Skin Needling Lesson 2: Risks and Sterilization

Risks

No aggressive skin resurfacing technique is without risk and drawbacks. Needling is somewhat painful, and there is often some pinpoint bleeding. Bleeding should be minor but can be disconcerting for some people who don’t like the sight of blood and is not appropriate for people who take anticoagulants or blood thinners. People who have herpes may experience a bad flare up and spread the condition. If you have any history of keloid scarring, needling should not be used under any circumstances. Needling should not be done on skin with active acne, skin cancer, or other skin infections. If you are undergoing chemo or radiation therapy, do not attempt skin needling.

The most serious risk of skin needling is infection, and this is more likely if you perform the process at home. When done properly, the infection risk is lower with needling that with other procedures that destroy the epidermis, but it is still a very real complication that can arise. The risk increases when you reuse needling tools, because they are difficult to completely sterilize without damaging the needles.
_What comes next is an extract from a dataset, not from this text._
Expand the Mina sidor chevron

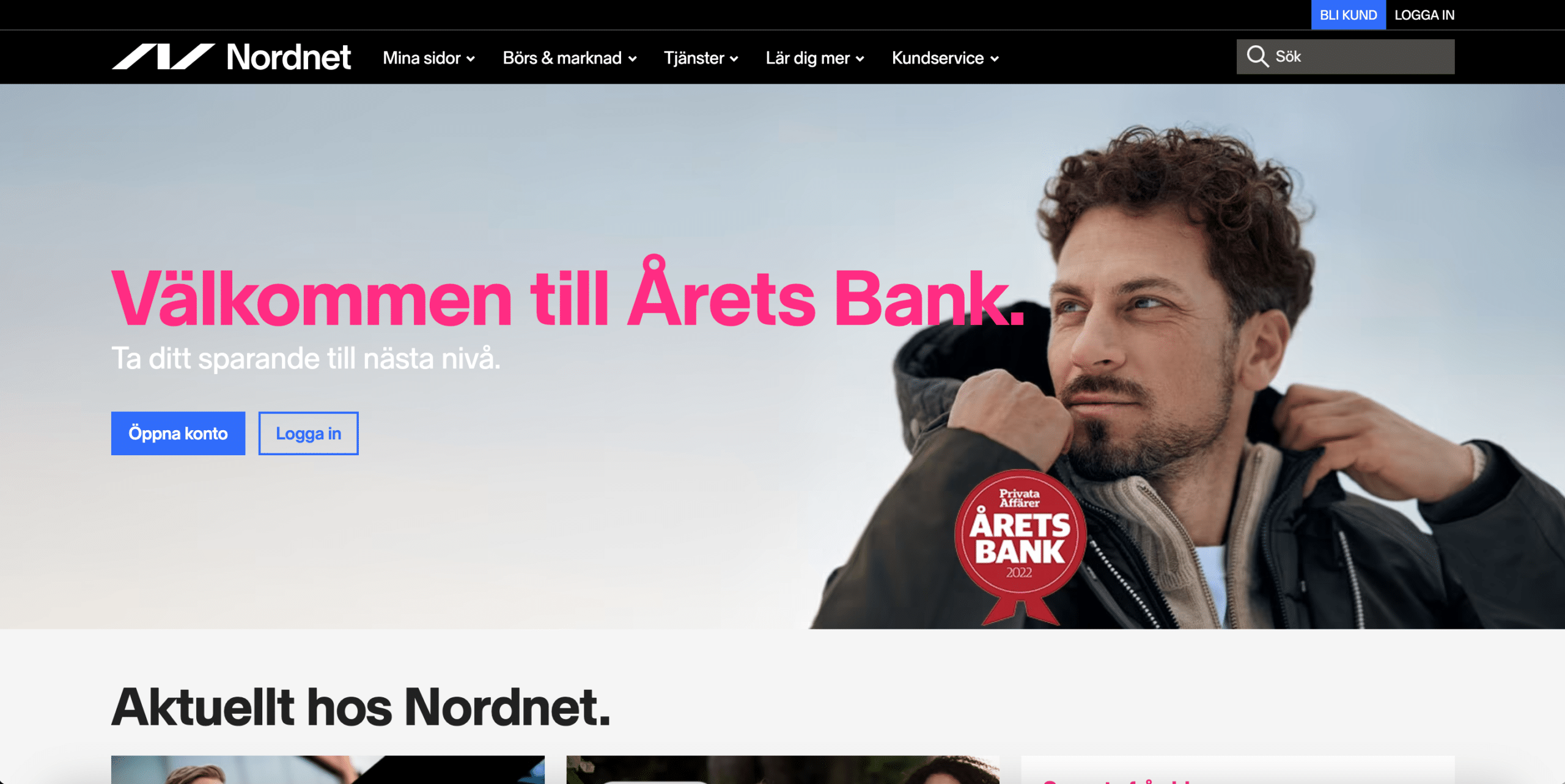(x=471, y=59)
Other complications associated with skin needling at home can arise from performing the process incorrectly. Some needle roller sellers do not have your best interest at heart and will instruct you to treat the skin much more frequently that required in order to sell more rollers. Rolling too often will prevent the skin matrix from properly regenerating and can end up making the skin look worse. Different techniques are required for different types of skin damage. Dense needling is often needed to improve stretch marks and raised, hardened scars, but will make wrinkles and pitted scars worse.
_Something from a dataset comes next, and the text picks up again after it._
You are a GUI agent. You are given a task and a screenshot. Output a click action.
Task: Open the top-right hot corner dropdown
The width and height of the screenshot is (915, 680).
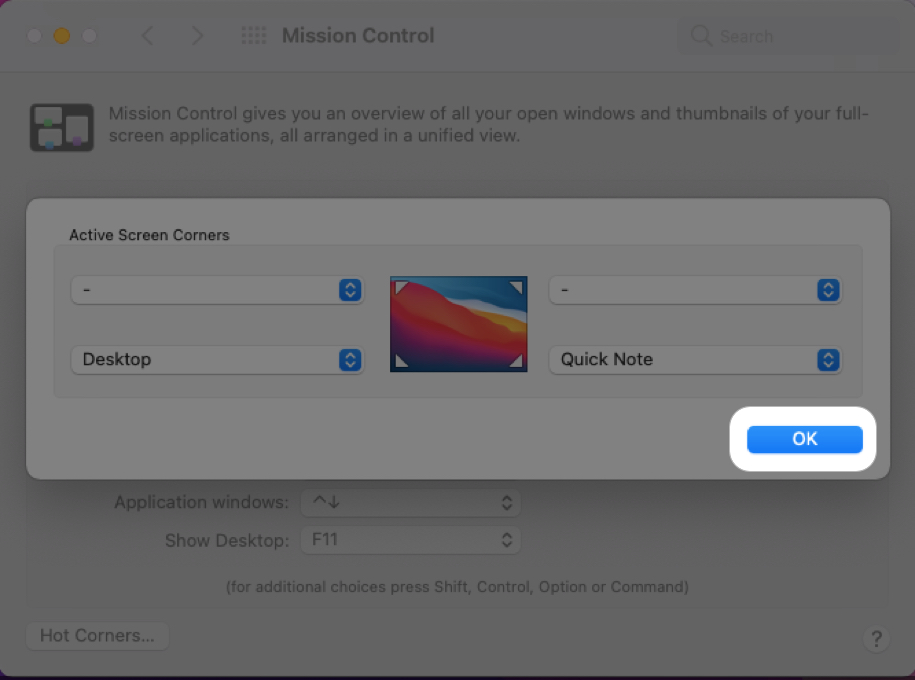695,290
There is also a chance that the needle length is too long for the skin that you are treating. Needling too deep has an increased risk of infection, can over damage the dermis, and even carries a small risk of nerve damage. Skin thickness varies greatly on different areas of the body and from individual to individual. Skin on the face and breasts is thinner than skin on the legs, buttocks, or abdomen. Men have thicker skin that women and will often need longer needles, more treatments, and greater pressure to get the same results. It’s difficult to tell exactly how thick your skin is and what the most effective needle length will be, so it might be necessary to order multiple rollers for patch tests.

You should perform a patch test before treating a large area like an entire field of stretch marks or your whole face. It is very rare, but some people’s skin will heal the tiny needle prick in the form of a scar. This is most likely to happen with needle abrasion, which dense needling with a single needle. Test similar skin to the target area, i.e. one small stretch mark or a tiny area of the scar. Wait one or two weeks for the skin to completely heal and evaluate the area for scar formation. It should look more or less the same as it did before after healing from the first treatment because the collagen formation process is just starting.

Sterilization Procedures

Consult the instructions included with your roller or single needle for exact precautions and cleaning directions. The sterilization for cosmetic needling is not as strict as what is needed for longer needle rollers.
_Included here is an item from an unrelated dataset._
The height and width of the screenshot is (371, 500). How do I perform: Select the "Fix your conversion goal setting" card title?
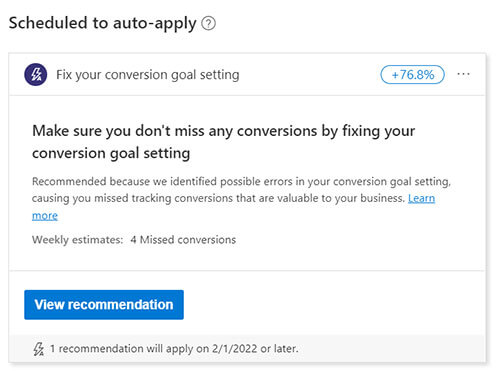[x=148, y=75]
In general, the recommendations are as follows. Shower or wash the skin that will be treated. Sterilize the work area, i.e. the table or counter, by wiping it down with antiseptic alcohol. Wipe down your hands and the skin that will be needled with alcohol and allow to air-dry before needling. After the treatment, rinse the skin with water only, air dry, and apply an occlusive ointment.

Sterilizing the roller after needling is extremely important if you intend to reuse it. If you are getting the treatment done professionally, the needling tools are only used one time and most will say on the label that they are approved for a single use only. If you can afford to purchase a new roller for every treatment, that is ideal, but most people doing this at home sterilize and reuse the rollers until they are too blunt to be effective. Do not use boiling water, fire, or an autoclave as this can blunt the needles and cause them to detach from the roller. To clean your roller, wash in hot (not boiling) water and dish soap, without touching the needles or using a cloth or sponge, then soak it in disinfecting alcohol for at least 20 minutes. Take great care not to bend the needles, but they can rest on the bottom of a glass container if they are placed in gently. The alcohol should completely cover the needles and be discarded after use. Air dry completely and put pack into original container. Do not wash the container with a sponge, but you can rinse it with hot water or alcohol. This will not sterilize your roller completely like it was when it first arrived, but if done properly, it will minimize the risk of infection.